Réformer la France, lui donner toutes ses chances en Europe et dans le monde requiert de l’explication, de l’écoute et du partage. C’est ce qui a manqué depuis deux ans. On ne met pas un pays en mouvement sans cela. Au contraire, on le braque. La verticalité n’est pas la condition de l’autorité, pas davantage que l’oubli des corps intermédiaires, qu’il s’agisse des ONG, des syndicats ou des organisations professionnelles, et des élus locaux. Aucune action publique, aucune législation, aucune réforme ne sont pérennes si les Français ne se les sont pas appropriées. C’est mon vieux fond rocardien : il faut rendre compte, écouter et accepter de se laisser convaincre. J’ai vu dans le mouvement initial des gilets jaunes l’expression d’une souffrance sociale infinie à laquelle il faut répondre. Et dans la mobilisation de la jeunesse pour le climat une crainte de l’avenir qui nous oblige tous.

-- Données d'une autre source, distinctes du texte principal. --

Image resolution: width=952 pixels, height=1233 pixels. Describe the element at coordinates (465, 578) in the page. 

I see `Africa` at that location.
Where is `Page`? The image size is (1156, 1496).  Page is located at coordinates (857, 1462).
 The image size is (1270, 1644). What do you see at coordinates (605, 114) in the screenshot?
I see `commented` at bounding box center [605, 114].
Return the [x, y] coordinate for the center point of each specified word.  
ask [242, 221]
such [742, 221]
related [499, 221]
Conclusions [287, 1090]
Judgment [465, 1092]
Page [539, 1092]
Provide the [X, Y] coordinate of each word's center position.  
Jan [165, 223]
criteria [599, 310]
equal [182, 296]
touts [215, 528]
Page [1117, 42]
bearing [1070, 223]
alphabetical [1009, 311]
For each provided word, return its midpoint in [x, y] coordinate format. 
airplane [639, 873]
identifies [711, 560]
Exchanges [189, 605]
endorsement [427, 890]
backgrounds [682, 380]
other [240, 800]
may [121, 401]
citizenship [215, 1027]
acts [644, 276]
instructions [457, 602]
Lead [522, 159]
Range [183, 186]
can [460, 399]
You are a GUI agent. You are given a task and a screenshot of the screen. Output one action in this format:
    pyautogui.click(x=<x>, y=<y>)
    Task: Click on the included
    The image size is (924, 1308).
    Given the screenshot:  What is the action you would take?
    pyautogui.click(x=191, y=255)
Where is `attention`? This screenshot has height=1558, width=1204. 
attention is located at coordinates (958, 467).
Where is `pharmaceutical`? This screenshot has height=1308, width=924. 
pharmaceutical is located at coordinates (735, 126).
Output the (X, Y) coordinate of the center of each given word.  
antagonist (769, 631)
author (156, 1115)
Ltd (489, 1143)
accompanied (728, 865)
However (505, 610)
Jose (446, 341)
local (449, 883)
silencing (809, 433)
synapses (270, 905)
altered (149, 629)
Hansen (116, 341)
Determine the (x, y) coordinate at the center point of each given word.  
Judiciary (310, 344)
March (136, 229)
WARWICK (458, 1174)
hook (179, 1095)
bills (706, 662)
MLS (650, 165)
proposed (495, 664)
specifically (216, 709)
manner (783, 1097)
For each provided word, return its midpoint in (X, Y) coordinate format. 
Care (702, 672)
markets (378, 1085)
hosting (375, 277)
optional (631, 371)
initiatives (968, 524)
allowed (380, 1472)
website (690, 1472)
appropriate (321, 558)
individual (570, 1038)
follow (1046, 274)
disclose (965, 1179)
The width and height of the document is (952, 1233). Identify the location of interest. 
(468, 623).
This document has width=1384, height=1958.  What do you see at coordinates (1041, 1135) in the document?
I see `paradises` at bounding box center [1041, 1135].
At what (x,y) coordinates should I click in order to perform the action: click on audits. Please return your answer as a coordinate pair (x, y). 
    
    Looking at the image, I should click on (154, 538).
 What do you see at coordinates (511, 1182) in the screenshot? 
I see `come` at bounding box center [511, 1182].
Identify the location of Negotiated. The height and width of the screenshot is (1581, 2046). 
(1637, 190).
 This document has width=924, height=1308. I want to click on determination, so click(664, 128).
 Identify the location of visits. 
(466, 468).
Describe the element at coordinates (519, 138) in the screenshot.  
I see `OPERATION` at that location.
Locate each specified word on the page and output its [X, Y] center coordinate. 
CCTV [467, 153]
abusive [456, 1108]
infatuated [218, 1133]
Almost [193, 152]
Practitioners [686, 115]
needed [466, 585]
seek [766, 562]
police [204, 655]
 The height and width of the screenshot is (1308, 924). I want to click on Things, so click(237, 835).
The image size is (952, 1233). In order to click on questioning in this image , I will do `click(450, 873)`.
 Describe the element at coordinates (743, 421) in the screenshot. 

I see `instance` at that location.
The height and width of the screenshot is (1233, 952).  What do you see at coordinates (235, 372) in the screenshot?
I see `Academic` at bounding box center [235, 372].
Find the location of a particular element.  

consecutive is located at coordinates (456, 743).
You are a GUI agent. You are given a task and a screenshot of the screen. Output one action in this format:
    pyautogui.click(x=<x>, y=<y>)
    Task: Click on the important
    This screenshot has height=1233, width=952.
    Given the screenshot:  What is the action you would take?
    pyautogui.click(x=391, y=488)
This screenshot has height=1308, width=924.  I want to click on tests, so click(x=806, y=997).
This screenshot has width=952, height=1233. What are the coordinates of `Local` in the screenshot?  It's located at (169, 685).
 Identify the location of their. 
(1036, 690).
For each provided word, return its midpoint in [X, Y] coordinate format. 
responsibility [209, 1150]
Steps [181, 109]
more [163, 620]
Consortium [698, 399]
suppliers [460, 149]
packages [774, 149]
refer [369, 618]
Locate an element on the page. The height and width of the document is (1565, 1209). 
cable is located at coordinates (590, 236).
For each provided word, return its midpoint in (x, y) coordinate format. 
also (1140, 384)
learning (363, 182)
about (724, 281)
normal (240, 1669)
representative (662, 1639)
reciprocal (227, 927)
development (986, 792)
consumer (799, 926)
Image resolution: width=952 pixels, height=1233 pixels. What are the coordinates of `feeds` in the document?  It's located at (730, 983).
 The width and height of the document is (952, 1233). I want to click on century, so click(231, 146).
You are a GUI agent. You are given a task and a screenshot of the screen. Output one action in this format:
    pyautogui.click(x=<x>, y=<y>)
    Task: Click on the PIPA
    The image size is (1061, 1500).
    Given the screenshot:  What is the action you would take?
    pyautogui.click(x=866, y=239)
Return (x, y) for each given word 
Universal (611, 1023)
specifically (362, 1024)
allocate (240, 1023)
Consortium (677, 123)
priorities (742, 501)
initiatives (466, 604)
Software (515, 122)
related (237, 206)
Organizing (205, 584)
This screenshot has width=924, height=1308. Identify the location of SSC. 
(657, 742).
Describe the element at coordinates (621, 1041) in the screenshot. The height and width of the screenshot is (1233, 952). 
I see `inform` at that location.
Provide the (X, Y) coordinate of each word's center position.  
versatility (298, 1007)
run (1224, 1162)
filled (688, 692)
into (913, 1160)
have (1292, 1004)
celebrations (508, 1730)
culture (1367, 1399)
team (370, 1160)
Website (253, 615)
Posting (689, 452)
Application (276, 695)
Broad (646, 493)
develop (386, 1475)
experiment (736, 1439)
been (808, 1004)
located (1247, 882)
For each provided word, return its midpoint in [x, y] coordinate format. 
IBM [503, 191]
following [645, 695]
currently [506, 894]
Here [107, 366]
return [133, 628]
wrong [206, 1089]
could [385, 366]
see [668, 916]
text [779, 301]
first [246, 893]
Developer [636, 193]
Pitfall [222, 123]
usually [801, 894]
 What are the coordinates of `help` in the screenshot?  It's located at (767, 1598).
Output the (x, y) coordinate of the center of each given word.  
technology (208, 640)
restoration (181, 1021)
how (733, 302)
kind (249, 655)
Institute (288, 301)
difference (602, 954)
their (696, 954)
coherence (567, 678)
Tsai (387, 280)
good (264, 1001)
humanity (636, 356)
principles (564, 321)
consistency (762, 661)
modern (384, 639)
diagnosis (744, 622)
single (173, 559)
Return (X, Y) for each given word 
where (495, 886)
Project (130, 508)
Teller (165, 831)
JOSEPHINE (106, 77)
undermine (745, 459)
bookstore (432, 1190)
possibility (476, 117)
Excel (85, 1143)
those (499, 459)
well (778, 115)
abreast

Les conversations roulent déjà sur 2022, comme si le temps était suspendu, comme si les élections européennes n’avaient pas envoyé un message fort et inquiétant. La vie politique française ne peut se résumer à un match entre les inclus, que représenterait la majorité, et les exclus, abandonnés aux populistes. Il y a péril pour notre pays. Ce sont de solutions concrètes et de résultats tangibles dont il doit être question. Oui, il existe une France rurale et périphérique, paupérisée et reléguée, victime d’une fracture sociale et générationnelle croissante. L’admirable roman Leurs enfants malgré eux de Nicolas Mathieu, Prix Goncourt 2018, la raconte de manière bouleversante. Il faut se tourner vers elle. La majorité a le devoir d’agir, le devoir de s’ouvrir pour porter utilement, efficacement un agenda de réformes pour tous les Français et pour un pays qui refera société.